Sonrió encantado y me dio una palmada en la espalda.

—Pete, me habías asustado. Ahora estoy seguro de que continuamos siendo amigos.

Me aparté de él. A fin de cuentas, había conseguido ridiculizar mis palabras.

—Pero, mi disgusto no es sólo por la parte que me afecta —dije—. Puede incluso que tengas razón y que no sean sólo tus encantos y tus mimos lo que atraiga a la gente; es probable que intervengan sus propios intereses; es lo de menos. Lo encuentro ligeramente repugnante, nada más. Lo peor es la irresponsabilidad hacia ti mismo y hacia tu trabajo, tu arte, si es que pretendes ser un intelectual. Lo eludes, dedicas todos tus esfuerzos a un caballo, a un jockey o a cualquier pasión ajena; nunca estás a la altura de tus auténticos compromisos. Quizás pretendes curarte en salud ante el fracaso, no lo sé. Pero esta vez es peor, porque estás poniendo en peligro el éxito de la empresa por satisfacer un deseo personal, que sólo te atañe a ti. Deja de escupir sobre tu oficio. Deja de hacer cosas que nunca han estado tan cerca de arruinar el resultado. Esta vez estás tirando por la borda hasta el trabajo más mecánico; vas a dirigir una película que, bien lo sabes, hace ya tiempo que has abandonado. Y ¿por qué?, ¿para qué? Para matar un elefante, para acabar con uno de los seres más fabulosos y más nobles que caminan por este miserable mundo. Un acto repulsivo, que te convertirá en un miserable. Ahora no están en el circo, haciendo el ridículo; los he visto en la realidad, John, y sé lo que digo. Y para matarlo estás dispuesto a olvidarte de todos nosotros, dispuesto a continuar hasta el final con este puto espectáculo. No te engañes, ya no te empuja la pasión, sino el deseo de eludir tus responsabilidades. La pasión podría ser una excusa, pero ahora se ha convertido en un delito, porque matar un elefante es un crimen que estás dispuesto a cometer a costa de destruirlo todo. Si expusieras la película por una mujer, por un trabajo mejor o porque de pronto estás harto del asuntó, lo comprendería. Esto no puedo digerirlo.

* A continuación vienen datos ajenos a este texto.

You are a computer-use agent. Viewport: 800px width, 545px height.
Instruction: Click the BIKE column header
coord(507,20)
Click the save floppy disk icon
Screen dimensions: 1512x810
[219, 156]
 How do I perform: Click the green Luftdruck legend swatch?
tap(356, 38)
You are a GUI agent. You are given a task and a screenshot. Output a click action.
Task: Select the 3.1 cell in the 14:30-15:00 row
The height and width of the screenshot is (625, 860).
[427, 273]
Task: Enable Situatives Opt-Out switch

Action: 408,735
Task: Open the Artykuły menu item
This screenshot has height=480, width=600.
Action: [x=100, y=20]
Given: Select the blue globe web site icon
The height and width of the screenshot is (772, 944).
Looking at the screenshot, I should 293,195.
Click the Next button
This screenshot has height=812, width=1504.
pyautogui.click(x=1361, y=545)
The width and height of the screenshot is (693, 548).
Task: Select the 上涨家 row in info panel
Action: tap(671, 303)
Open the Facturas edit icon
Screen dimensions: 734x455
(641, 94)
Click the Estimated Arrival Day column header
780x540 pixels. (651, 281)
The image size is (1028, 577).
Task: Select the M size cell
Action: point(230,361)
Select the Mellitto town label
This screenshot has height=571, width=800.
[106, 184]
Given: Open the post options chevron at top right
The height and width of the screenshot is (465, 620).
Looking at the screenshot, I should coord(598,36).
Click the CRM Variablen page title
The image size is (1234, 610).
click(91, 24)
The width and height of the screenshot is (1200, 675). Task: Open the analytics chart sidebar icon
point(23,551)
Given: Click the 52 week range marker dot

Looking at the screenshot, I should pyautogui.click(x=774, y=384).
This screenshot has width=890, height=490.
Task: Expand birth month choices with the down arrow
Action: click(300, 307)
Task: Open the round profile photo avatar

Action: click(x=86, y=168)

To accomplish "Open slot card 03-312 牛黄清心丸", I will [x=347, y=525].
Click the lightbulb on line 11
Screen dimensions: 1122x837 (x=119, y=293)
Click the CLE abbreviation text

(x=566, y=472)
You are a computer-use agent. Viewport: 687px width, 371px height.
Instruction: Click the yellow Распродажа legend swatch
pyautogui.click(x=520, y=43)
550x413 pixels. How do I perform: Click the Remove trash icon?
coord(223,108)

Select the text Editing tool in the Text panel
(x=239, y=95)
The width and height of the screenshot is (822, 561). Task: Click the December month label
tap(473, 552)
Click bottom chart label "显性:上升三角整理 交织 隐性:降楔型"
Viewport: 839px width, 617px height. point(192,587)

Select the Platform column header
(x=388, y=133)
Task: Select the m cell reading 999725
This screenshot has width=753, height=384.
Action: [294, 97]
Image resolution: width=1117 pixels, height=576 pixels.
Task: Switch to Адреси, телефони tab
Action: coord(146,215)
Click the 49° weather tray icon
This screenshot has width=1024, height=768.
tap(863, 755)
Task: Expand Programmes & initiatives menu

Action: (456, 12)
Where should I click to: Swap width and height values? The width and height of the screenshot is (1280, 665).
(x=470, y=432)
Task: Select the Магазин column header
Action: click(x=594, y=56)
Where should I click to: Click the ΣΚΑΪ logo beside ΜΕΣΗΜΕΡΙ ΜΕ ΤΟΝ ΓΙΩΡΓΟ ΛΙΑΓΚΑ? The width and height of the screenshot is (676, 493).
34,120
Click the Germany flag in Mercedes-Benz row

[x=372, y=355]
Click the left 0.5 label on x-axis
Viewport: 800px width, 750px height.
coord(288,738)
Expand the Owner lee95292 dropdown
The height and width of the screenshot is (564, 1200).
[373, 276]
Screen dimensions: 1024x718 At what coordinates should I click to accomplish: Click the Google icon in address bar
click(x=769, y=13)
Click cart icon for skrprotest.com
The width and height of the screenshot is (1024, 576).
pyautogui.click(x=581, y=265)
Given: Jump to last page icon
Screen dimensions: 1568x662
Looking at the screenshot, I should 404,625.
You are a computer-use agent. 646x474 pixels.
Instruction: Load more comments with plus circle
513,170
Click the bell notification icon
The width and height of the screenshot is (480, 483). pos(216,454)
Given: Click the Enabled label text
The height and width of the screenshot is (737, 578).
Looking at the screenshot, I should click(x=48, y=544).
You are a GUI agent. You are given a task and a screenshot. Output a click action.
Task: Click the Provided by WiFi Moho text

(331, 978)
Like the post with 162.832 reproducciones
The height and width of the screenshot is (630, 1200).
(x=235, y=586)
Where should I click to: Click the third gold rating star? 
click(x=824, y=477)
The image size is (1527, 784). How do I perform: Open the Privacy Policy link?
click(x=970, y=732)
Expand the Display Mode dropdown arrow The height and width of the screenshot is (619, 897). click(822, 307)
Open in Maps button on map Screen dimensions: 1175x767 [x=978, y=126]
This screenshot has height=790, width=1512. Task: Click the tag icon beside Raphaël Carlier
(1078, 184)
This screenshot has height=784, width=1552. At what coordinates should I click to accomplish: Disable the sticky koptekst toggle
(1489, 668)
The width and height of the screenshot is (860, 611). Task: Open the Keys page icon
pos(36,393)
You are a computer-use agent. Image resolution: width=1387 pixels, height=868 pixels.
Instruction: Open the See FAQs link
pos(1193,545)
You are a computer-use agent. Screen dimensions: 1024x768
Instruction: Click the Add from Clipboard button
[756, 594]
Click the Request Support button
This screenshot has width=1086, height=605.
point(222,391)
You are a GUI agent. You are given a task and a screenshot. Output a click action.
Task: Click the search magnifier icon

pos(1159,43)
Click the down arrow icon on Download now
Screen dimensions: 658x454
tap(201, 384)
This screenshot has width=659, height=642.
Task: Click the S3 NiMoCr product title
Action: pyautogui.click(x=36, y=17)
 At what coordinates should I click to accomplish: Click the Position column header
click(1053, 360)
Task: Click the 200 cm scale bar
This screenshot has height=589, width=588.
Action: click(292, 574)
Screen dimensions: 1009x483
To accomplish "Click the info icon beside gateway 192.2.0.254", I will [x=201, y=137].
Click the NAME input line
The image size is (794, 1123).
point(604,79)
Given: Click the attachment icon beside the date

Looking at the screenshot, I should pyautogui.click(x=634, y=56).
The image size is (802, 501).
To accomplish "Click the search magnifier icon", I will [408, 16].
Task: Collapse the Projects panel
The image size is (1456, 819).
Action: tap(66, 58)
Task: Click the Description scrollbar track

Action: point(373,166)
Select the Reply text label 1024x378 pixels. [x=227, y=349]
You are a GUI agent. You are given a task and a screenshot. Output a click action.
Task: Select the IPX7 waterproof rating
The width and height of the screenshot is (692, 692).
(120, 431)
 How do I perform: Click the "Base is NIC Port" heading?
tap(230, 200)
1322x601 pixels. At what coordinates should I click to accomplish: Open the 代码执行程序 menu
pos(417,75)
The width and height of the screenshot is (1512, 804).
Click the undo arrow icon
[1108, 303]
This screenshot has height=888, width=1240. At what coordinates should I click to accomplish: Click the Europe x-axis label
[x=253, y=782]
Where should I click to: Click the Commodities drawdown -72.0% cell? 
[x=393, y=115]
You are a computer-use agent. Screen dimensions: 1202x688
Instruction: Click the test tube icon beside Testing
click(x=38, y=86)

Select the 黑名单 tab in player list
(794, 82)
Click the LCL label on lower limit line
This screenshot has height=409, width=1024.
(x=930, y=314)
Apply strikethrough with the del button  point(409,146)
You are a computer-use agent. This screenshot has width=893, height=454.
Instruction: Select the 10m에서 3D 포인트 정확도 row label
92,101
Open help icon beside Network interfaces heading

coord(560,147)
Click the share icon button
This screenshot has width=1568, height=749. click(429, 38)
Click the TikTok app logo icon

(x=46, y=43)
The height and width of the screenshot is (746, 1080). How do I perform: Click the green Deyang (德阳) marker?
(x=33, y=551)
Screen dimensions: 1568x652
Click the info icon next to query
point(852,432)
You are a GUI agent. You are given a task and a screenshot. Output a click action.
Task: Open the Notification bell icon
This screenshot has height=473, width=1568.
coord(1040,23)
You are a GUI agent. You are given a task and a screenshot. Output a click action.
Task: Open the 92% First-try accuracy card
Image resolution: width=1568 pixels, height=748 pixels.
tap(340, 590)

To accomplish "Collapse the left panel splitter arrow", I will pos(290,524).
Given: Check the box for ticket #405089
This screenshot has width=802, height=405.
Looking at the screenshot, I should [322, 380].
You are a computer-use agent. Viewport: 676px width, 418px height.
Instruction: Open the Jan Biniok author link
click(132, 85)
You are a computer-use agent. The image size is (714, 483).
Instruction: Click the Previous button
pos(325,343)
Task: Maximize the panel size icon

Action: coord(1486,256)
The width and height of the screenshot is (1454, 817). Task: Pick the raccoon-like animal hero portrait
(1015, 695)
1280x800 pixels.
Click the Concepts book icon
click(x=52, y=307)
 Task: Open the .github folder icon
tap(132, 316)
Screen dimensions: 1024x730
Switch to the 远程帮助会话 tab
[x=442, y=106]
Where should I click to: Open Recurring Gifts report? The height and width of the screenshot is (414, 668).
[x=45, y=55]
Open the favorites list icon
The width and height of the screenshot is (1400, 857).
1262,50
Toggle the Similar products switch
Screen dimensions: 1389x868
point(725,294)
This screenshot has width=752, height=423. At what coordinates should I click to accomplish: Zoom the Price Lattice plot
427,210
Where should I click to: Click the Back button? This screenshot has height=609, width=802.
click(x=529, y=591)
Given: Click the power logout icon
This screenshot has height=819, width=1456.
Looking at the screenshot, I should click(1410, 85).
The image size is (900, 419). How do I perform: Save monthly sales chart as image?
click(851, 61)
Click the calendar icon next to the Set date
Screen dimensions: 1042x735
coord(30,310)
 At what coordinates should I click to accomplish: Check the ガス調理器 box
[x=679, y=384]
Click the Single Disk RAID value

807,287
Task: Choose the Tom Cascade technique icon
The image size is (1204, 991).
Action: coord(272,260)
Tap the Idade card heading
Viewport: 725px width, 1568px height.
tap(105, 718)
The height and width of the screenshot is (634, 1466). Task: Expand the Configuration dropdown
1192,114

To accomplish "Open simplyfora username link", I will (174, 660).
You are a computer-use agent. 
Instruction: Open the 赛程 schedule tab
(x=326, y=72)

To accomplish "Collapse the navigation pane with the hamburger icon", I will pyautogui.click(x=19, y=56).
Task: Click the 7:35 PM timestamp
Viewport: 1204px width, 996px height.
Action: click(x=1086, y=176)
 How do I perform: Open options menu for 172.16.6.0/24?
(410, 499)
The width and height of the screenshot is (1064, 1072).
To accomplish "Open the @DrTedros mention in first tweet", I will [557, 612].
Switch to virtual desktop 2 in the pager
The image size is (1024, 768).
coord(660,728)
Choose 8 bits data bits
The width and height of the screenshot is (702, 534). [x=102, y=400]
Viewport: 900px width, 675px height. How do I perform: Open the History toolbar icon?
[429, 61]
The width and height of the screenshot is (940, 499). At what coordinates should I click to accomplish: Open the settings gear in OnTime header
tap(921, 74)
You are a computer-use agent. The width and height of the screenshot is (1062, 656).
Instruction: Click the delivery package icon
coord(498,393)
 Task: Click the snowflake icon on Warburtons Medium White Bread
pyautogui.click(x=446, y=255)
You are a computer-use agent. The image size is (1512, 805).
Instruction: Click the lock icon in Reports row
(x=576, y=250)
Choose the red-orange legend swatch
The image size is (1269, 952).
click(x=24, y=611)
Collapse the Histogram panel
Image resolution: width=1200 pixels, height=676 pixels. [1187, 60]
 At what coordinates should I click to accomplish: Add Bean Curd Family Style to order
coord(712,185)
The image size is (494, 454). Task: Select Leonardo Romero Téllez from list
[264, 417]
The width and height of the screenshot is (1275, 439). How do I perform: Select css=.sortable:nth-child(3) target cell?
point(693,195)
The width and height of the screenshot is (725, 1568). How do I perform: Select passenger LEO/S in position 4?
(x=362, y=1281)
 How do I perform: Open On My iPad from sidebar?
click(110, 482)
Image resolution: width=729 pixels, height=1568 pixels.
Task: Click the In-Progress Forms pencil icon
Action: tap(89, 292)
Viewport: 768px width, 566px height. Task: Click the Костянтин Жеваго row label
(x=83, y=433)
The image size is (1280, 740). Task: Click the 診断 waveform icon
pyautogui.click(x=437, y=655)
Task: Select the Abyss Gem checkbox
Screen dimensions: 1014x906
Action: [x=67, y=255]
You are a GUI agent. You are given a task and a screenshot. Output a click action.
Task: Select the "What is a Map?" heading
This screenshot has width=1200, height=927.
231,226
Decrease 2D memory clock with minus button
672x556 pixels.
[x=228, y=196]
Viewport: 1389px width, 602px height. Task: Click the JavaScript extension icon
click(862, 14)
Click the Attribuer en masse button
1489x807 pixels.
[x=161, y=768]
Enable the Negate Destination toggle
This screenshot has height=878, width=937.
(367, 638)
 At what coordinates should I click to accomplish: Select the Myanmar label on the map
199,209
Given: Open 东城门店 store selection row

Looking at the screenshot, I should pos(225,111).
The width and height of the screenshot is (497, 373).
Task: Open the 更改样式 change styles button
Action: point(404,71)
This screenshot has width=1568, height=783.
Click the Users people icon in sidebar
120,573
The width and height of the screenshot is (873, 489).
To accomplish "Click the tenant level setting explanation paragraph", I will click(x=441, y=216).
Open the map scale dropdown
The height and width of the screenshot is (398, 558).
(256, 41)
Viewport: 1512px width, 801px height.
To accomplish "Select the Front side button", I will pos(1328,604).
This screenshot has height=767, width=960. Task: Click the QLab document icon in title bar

Por unos instantes, Wilson adoptó una expresión seria. Mientras daba una calada, como reflexionando, al cigarrillo, comprendí que alguna de mis palabras había hecho mella en él. La mayor parte, no se me escapaba, se había perdido en el aire nocturno de África, pero algo le había calado, de una forma extraña, como solía ocurrir en su caso; algo había sacudido el blindaje de su proceso de pensamiento. Ahora se concedía una pausa para sopesar la respuesta. Le conocía bien, pensé.

—Mira, chaval —dijo, tras un largo silencio—, te equivocas. Matar un elefante no es un crimen. Es algo más. Un crimen… ¡qué coño!, no es para tanto. Pero esto sí, esto es un pecado, ¿lo comprendes?, un pecado; así de sencillo. El único que puedes cometer comprando una licencia. Por eso lo deseo más que ninguna otra cosa. ¿Lo entiendes?